# Progress Update (July 24, 2020)

As part of working with the garage door up, I've promised to share what I've been working on. I last updated on June 23. Unfortunately, progress has been limited, primarily since Tessa and I went on a half-vacation / half-working trip, which spanned most of two weeks. Then, I got back and started engaging with buying a house, so I've been a bit distracted.

## What's in a Term?

Despite that, I did manage to get substantial work done on a large-ish task, refactoring the structure of terms to be a bit more general. I haven't quite decided whether this is a good idea or not (leaning yes), hopefully this post helps to clarify my thoughts.

The core of the change is this diff in AbstractSyntax.mli:

``````--- a/src/AbstractSyntax.mli
+++ b/src/AbstractSyntax.mli
@@ -14,21 +14,18 @@ type sort =
| SortAp of sort_name * sort list (** A higher-kinded sort can be applied *)
| SortVar of string

+(** A sort can be starred to indicate it's repeated, or not. *)
+type starred = Starred | Unstarred
+
+(** Represents a place where a sort can go in a valence. *)
+type sort_slot = sort * starred
+
(** A valence represents the sort of an argument (to an operator), as well as the number
and sorts of the variables bound within it *)
-type valence =
-  | FixedValence of sort list * sort (** A fixed valence is known a priori *)
-  | VariableValence of sort * sort
-      (** A variable valence binds a number of variables not known a priori.
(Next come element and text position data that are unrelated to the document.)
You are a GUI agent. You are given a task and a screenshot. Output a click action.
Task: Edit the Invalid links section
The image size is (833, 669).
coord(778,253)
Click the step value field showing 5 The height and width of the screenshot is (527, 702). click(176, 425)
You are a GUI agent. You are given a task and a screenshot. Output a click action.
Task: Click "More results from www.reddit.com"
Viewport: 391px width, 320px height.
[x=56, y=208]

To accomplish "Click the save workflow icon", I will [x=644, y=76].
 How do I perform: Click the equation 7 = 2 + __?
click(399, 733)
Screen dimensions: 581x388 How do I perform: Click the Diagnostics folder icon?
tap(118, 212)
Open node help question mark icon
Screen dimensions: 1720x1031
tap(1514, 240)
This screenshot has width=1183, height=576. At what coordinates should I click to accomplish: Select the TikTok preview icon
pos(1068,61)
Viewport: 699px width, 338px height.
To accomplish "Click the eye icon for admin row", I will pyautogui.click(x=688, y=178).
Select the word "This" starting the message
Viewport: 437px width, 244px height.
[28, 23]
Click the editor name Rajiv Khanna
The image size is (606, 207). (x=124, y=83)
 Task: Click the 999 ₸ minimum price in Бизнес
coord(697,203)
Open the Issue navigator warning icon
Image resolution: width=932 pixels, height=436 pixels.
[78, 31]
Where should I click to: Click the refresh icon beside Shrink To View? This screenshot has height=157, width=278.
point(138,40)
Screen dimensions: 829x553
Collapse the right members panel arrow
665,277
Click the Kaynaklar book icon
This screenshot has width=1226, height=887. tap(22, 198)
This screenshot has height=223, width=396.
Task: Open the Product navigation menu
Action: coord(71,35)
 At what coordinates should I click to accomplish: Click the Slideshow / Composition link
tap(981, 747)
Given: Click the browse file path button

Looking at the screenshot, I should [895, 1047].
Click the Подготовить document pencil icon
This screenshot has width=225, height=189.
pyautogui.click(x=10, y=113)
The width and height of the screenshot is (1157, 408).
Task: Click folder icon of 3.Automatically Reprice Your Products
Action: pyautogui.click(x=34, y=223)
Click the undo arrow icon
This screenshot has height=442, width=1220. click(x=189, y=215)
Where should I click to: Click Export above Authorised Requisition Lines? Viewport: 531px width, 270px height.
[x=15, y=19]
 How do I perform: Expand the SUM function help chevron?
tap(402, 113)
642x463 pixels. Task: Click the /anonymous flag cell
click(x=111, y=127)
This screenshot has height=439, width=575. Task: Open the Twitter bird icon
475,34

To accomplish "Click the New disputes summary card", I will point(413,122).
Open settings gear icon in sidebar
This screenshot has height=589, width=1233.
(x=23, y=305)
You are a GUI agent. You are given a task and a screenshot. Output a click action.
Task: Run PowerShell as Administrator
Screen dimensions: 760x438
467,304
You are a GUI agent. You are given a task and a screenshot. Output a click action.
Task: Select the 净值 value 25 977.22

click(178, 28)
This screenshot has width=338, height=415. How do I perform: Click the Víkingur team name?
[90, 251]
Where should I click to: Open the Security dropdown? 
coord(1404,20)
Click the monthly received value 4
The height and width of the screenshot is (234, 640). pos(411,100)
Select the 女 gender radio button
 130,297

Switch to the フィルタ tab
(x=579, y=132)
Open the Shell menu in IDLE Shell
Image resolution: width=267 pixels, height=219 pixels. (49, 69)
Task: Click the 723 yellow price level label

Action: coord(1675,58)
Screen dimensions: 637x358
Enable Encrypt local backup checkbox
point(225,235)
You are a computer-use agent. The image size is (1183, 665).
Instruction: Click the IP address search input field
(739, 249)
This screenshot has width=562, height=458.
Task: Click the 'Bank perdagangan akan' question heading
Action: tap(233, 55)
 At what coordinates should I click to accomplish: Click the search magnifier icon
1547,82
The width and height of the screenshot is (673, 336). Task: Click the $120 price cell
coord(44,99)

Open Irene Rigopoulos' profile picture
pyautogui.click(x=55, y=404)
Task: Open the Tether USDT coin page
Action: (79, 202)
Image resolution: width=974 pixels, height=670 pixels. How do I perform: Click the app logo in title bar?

All must be
-          of the same sort. *)
+type valence = Valence of sort_slot list * sort_slot

(** An arity specifies the arguments to an operator *)
-type arity =
-  | FixedArity of valence list
-  (** A fixed arity operator always has the same number of children *)
-  | VariableArity of sort
-  (** A variable arity operator has a variable number of children (all of the same
-      sort (non-binding valence)) *)
+type arity = valence list

type operator_def = OperatorDef of string * arity
(** An operator is defined by its tag and arity *)
``````

Note that the resulting code is simpler than before. We're generalizing two things here, which I'll show by example.

### The old way

First, let's talk about the old way of doing things. It was the case that you had two choices when it comes to valence: fixed or variable valence.

``````example :=
| fixed(a. b. a)  // fixed valence
| variable(a*. a) // variable valence
``````

An operator with fixed valence always binds the same number of variables, for example `fixed(a. b. a)` (this binds `a` and `b` then uses `a` as the body). An operator with variable valence binds, well, a variable number of... variables. For example, `variable(pattern(a1; a2). a1)` binds two variables, then uses one of them as the body. In a fixed binding position, you introduce exactly one variable for every binding position. But in a variable binding position, you use a pattern instead (patterns, by their nature, can bind any number of variables).

A variable valence operator can only have one binding position, meaning I couldn't have written `variable(a*. b*. a)`, though `variable(a*. a)` or `variable(b*.a )` would be okay. I'm not sure what my justification was for this restriction. I think this is something I was confused about.

It was also the case that you had two choices when it comes to arity: fixed or variable arity.

``````example :=
| fixed(a; b; c) // fixed arity
| variable(a*)   // variable arity
``````

A fixed arity operator always has the same number of children, for example `fixed(a; b; c)`. A variable arity operator has a variable number of children, for example `variable(a1; a2)`.

A variable arity operator can only have one child sort, meaning I'm not allowed to write `variable(a*; b*)`. Why? Because we use `;` to separate subterms, so there's no way to tell when the `a`s end and the `b`s begin.

### The new way

That probably seemed a bit more complicated than necessary. In my change I removed both of the restrictions, so now you can write:

``````example :=
| variable_valence(a*. b*. a) // variable valence with multiple binding positions
| variable_arity(a*; b*)      // variable arity in multiple slots
| both(a*. b*. a*)
``````

A few example terms:

``````variable_valence(a_pattern(a1; a2). b_pattern(). a1)
variable_arity(a1, a2; b1, b2)
both(a_pattern(a1; a2). b_pattern(). a1, a2)
``````

Notice that we've now introduced commas (before the only separators were `.` and `;`). Previously you had to use `;` to separate children in a variable-arity operator, but now we use `;`s to separate "slots" (each of which holds repeated terms of the same sort) and `,`s to separate terms within a slot.

Note that `variable_arity(;)` is now a valid term. This raises the question in my mind of whether we should specify 1-or-more repetition (`+`) in addition to the 0-or-more repetition (`*`) that we currently have. Happily, this is strictly a generalization, so we can add it later.

### Conclusion

Overall I think I'm happy with this new system. My main hesitation is this nagging feeling that people will find this system overly complicated but in a new way. I think you'd be justified in asking what the deal is with `.`, `,`, and `;`.